Changing stroke rehab and research worldwide now.Time is Brain! trillions and trillions of neurons that DIE each day because there are NO effective hyperacute therapies besides tPA(only 12% effective). I have 523 posts on hyperacute therapy, enough for researchers to spend decades proving them out. These are my personal ideas and blog on stroke rehabilitation and stroke research. Do not attempt any of these without checking with your medical provider. Unless you join me in agitating, when you need these therapies they won't be there.

What this blog is for:

My blog is not to help survivors recover, it is to have the 10 million yearly stroke survivors light fires underneath their doctors, stroke hospitals and stroke researchers to get stroke solved. 100% recovery. The stroke medical world is completely failing at that goal, they don't even have it as a goal. Shortly after getting out of the hospital and getting NO information on the process or protocols of stroke rehabilitation and recovery I started searching on the internet and found that no other survivor received useful information. This is an attempt to cover all stroke rehabilitation information that should be readily available to survivors so they can talk with informed knowledge to their medical staff. It lays out what needs to be done to get stroke survivors closer to 100% recovery. It's quite disgusting that this information is not available from every stroke association and doctors group.

Tuesday, June 8, 2021

Diagnostic Yield of Electroencephalography When Seizure Is Suspected in Acute Ischemic Stroke

 What is much more important is protocols to prevent these seizures. Where are they?
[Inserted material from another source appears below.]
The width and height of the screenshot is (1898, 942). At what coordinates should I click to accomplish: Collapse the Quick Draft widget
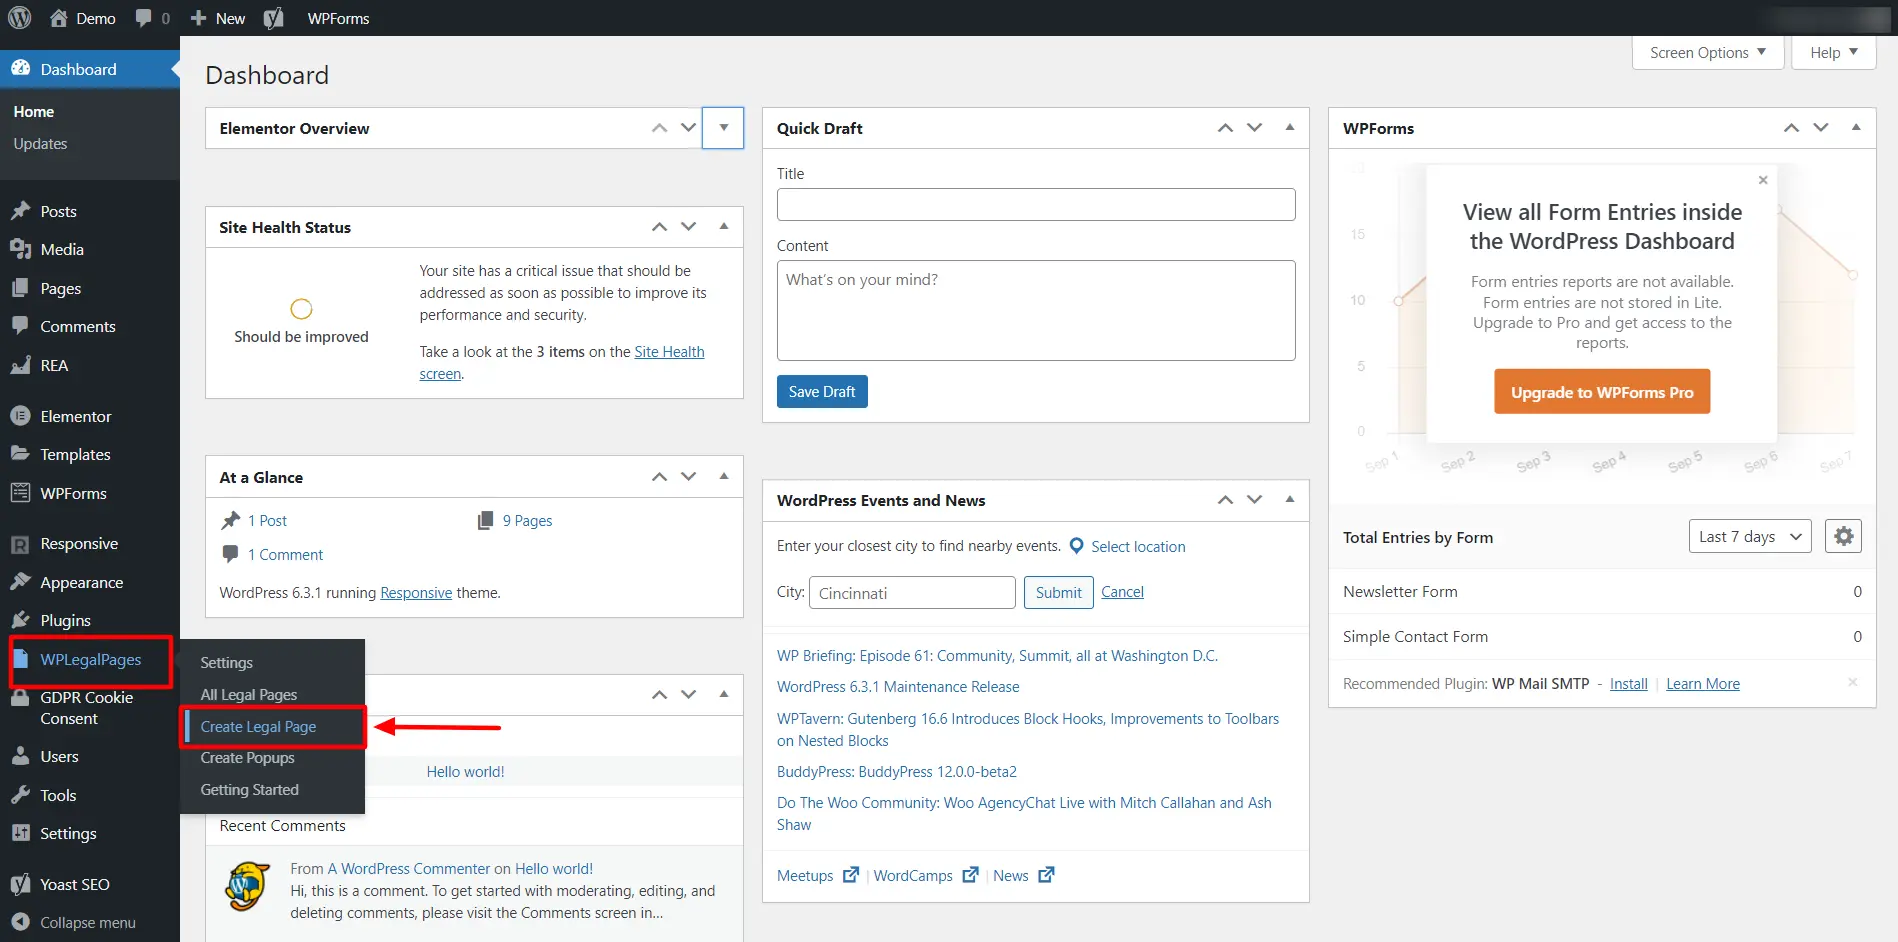pyautogui.click(x=1289, y=127)
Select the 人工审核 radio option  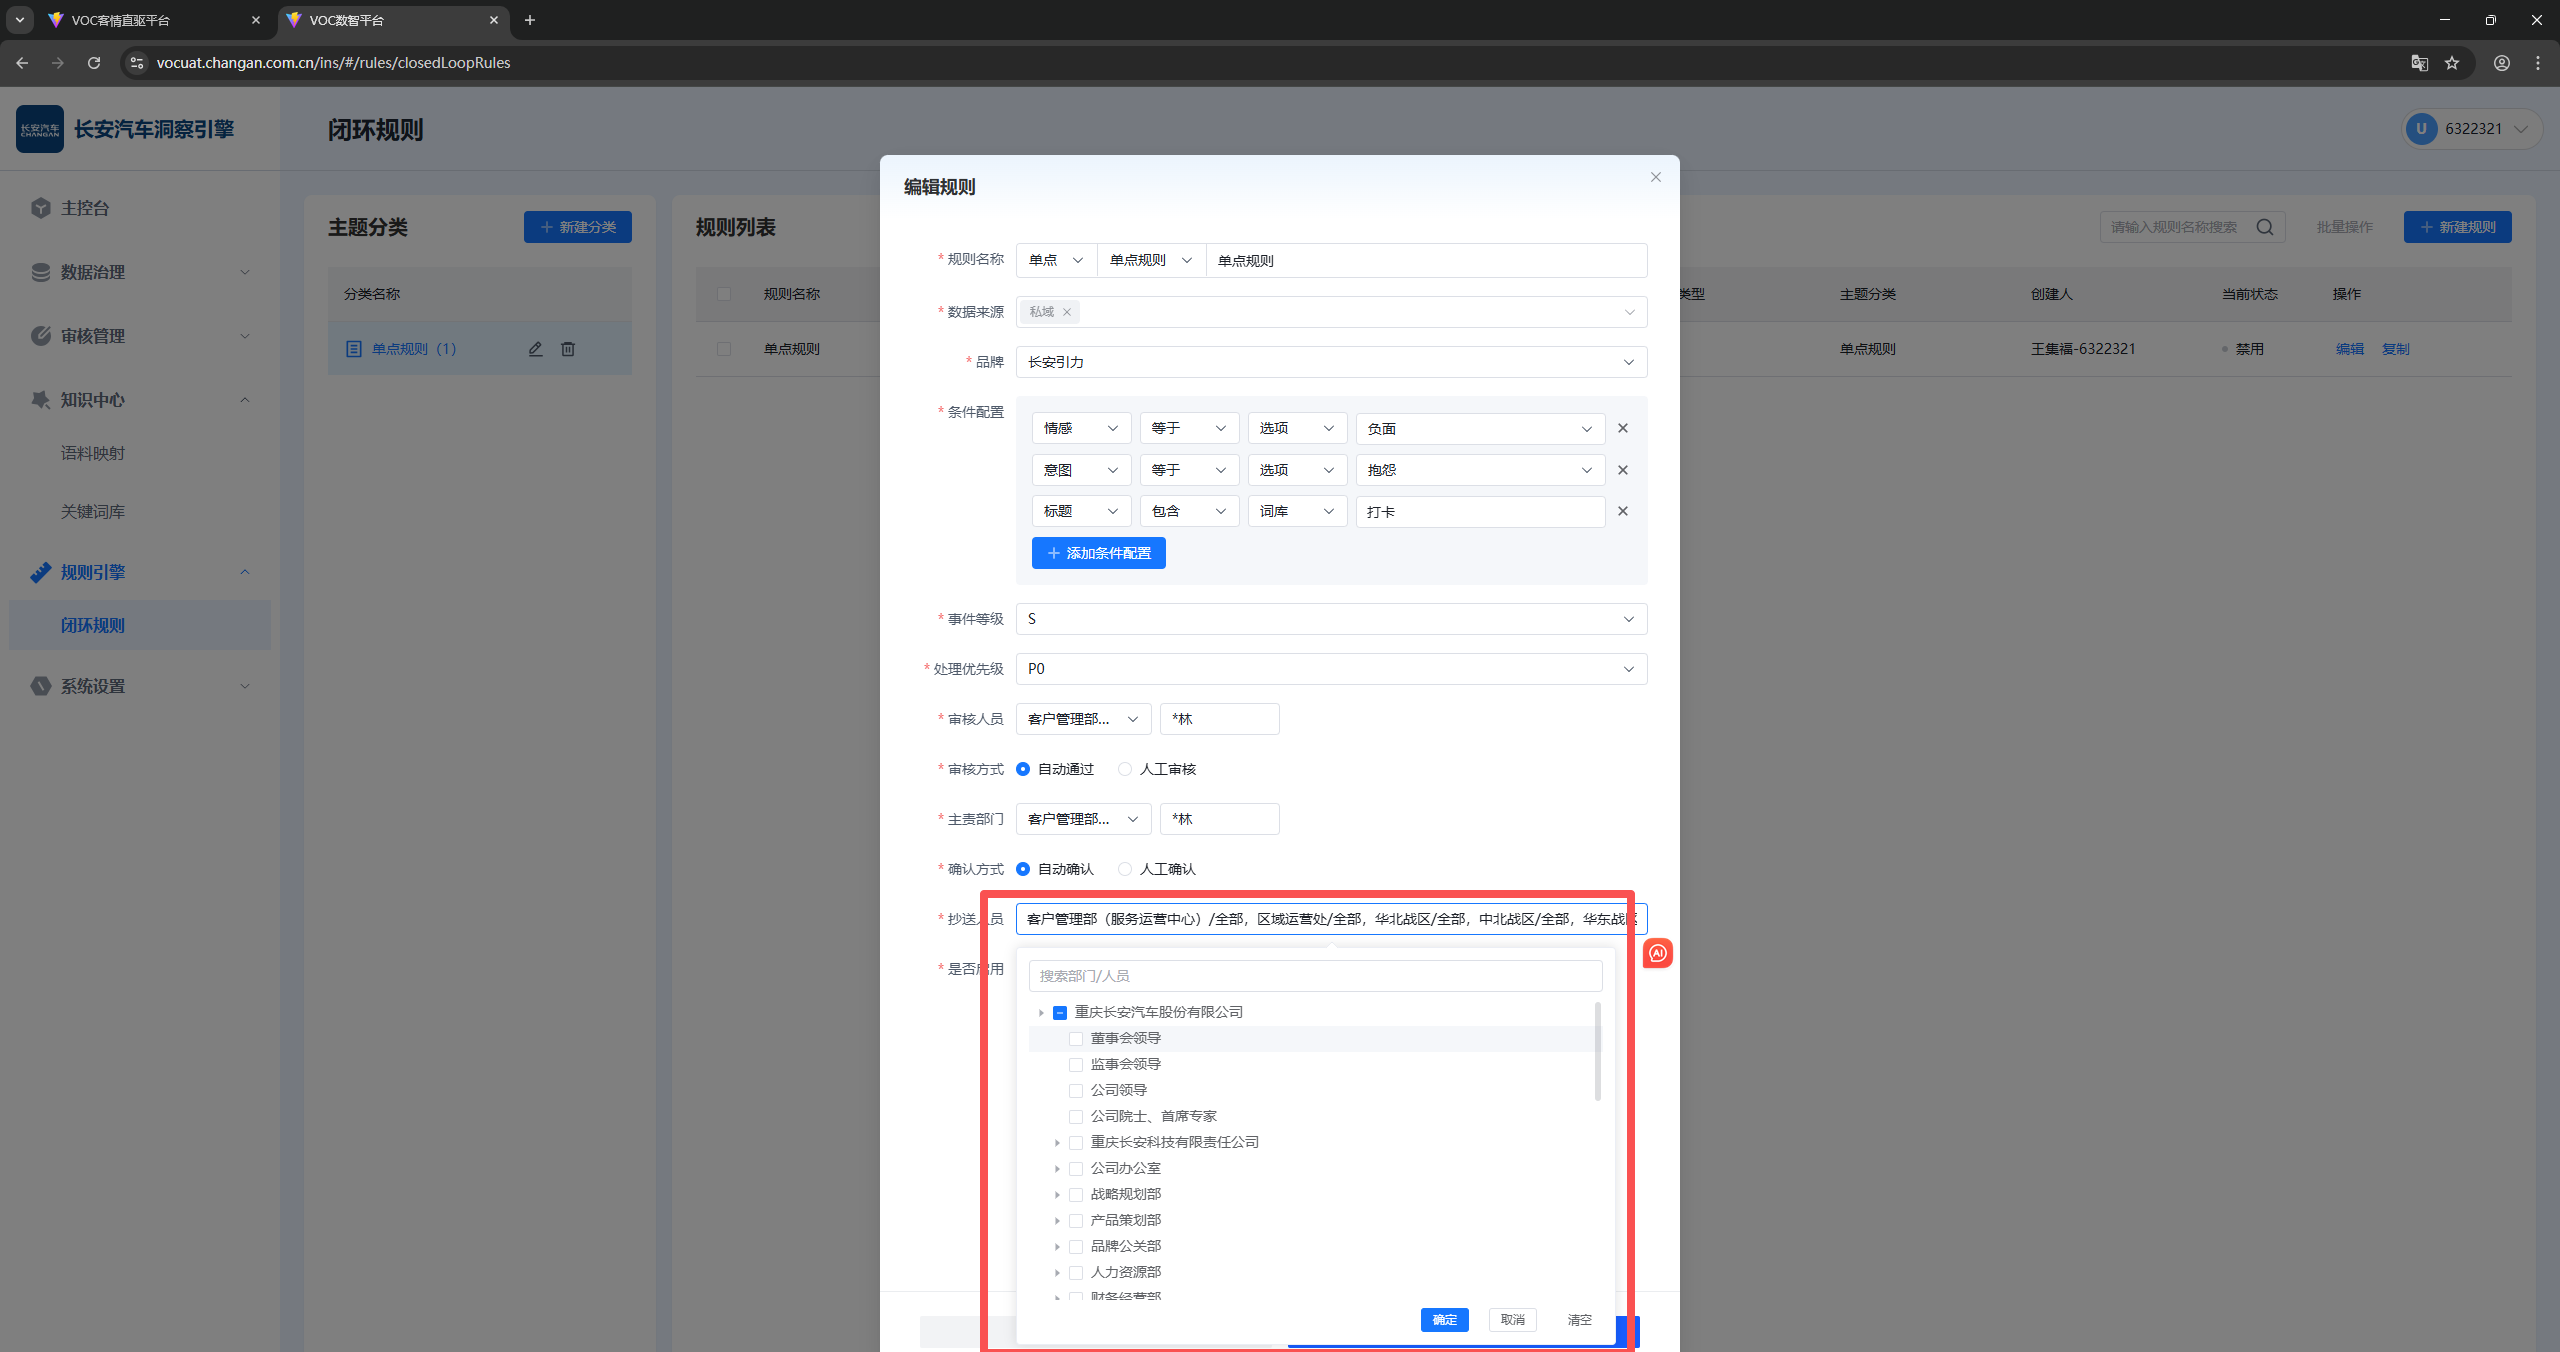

Diagnostic Yield of Electroencephalography When Seizure Is Suspected in Acute Ischemic Stroke

First Published June 4, 2021 Research Article 

Seizures are a common complication after an ischemic stroke. Electroencephalography can assist with the diagnosis of seizures however, the diagnostic yield of its use when seizure is suspected in the setting of acute ischemic stroke is unknown. We aim to evaluate the yield and cost of EEG in the acute ischemic stroke setting.

We conducted a retrospective chart review of patients admitted to a single academic tertiary care center in the United States between September 1, 2015 to November 30, 2019 with a primary diagnosis of acute ischemic stroke and who were monitored on electroencephalography (EEG) for suspected seizures (total number of 70 patients). The primary outcome was how often EEG monitoring changed clinical management defined as starting, stopping, or changing the dose of an anti-epileptic drug. Secondary analysis was estimating the cost of EEG monitoring per change in management.

We identified 126 patients admitted with acute ischemic stroke who underwent EEG of which 70 met all inclusion and exclusion criteria. EEG monitoring resulted in a change in management in 22 patients (31%). Predictors associated with EEG monitoring resulting in a change in management were admission to the ICU, pre-existing atrial fibrillation, and symptomatic hemorrhagic transformation. Estimated cost of EEG per change in management was $1374.96 USD.

EEG monitoring resulted in a changed management in nearly one-third of patients admitted with acute ischemic stroke suspected of having seizures.